Closes on 15 minute bar segments that lie outside Bollinger Bands help mark the territory within which a trader will be led to the perfect moment to enter a trade.
Correlation between indicators is critically important in the assessment of the entry into a trade. And CMAA (Conductive Market Anomaly Analyzation) as your anomaly hunting software can pre-evaluate your stock picks and currency pairs.
Why the Commodity Channel Index can be useful?
In any given day of trading a stock or currency pair pricing may move into and out of various points within the commodity channel index range which helps the trader navigate price movements.
Trader's Tip: Consider using the -200 and 200 lines rather than the -100 and 100 lines. As the CCI climbs past these marks dependent on whether you are buying or selling this provides strong evidence as to what direction your trade may be turning especially when correlated with other indicators across time overlays.

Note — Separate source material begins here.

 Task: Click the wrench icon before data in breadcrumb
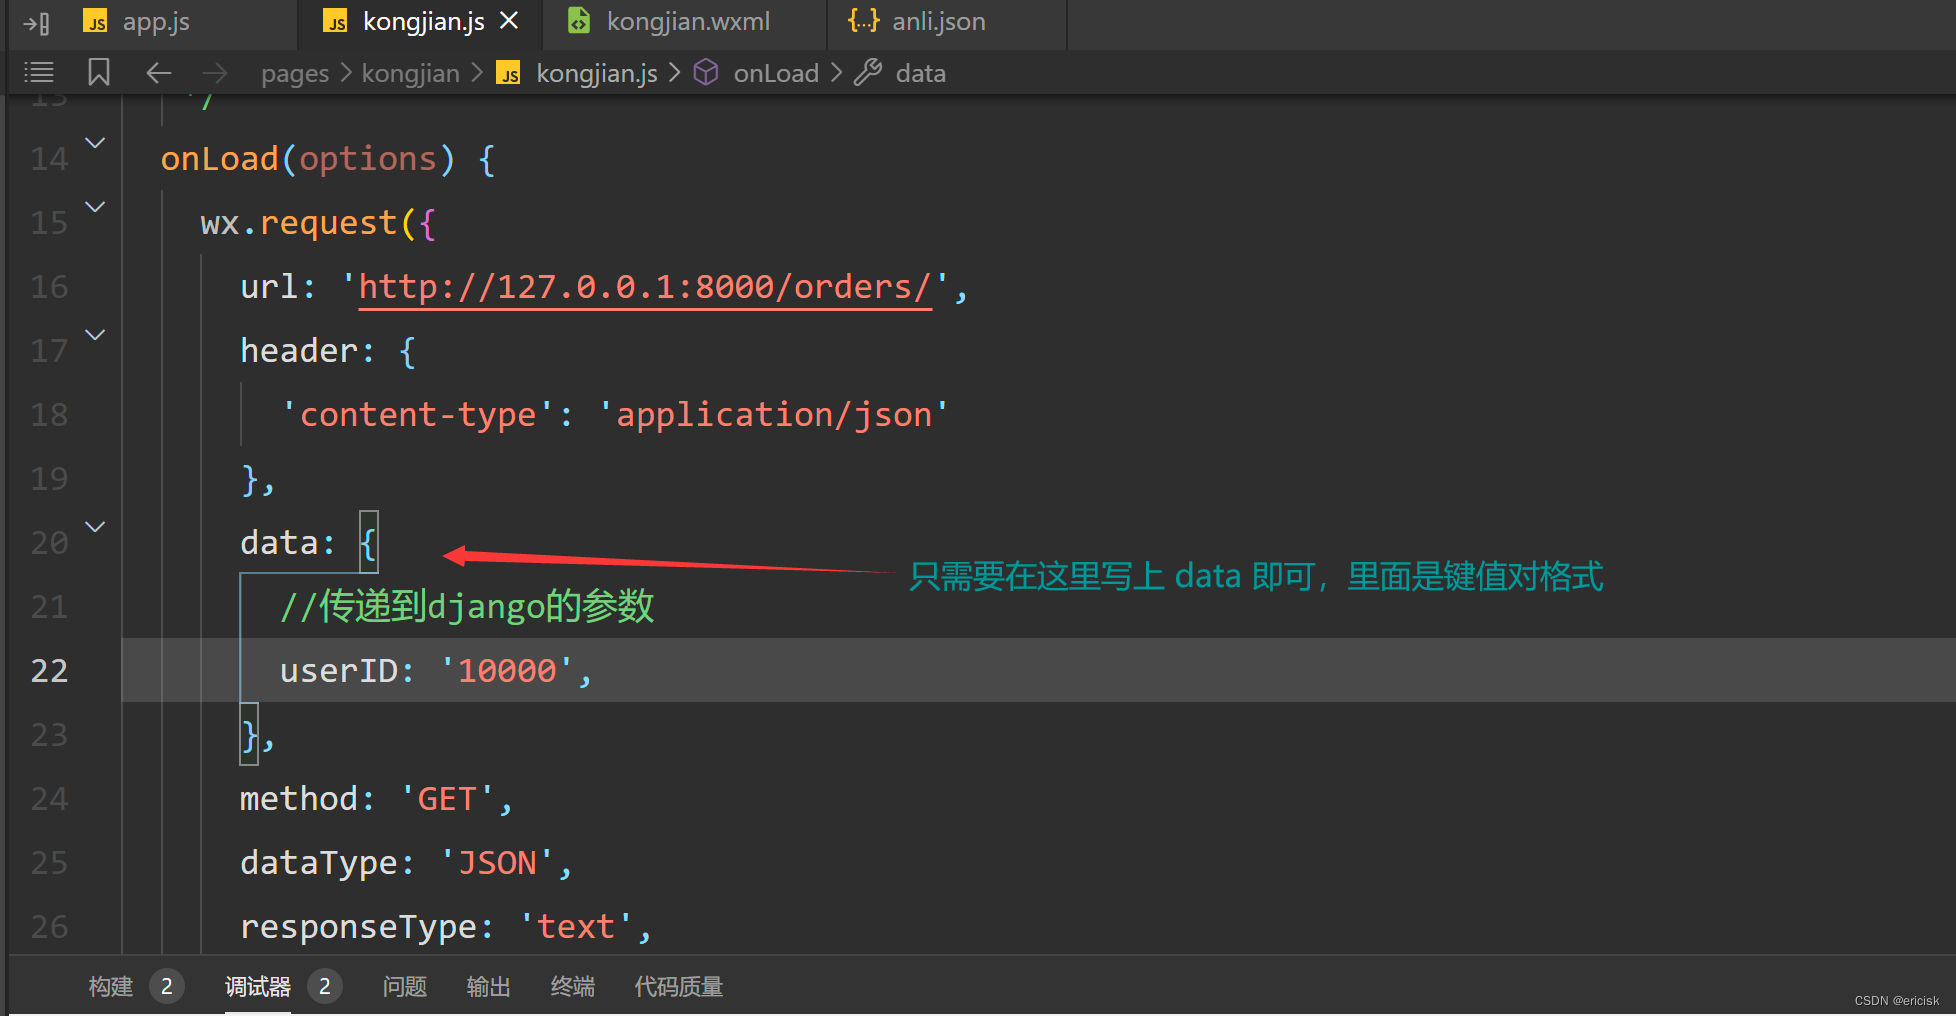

The CCI is considered beneficial in the following ways:
- Can be used across securities markets including stocks, commodities, and foreign exchange.
- Is readily available in software applications and presented in graphical format.
- Indicates where a securities price stands in relation to CCI range helping traders determine possible entry and exit points for trading.
- Points out where a stock, commodity or other security may be overbought or oversold.
- Provides an ongoing measurement throughout the trading day.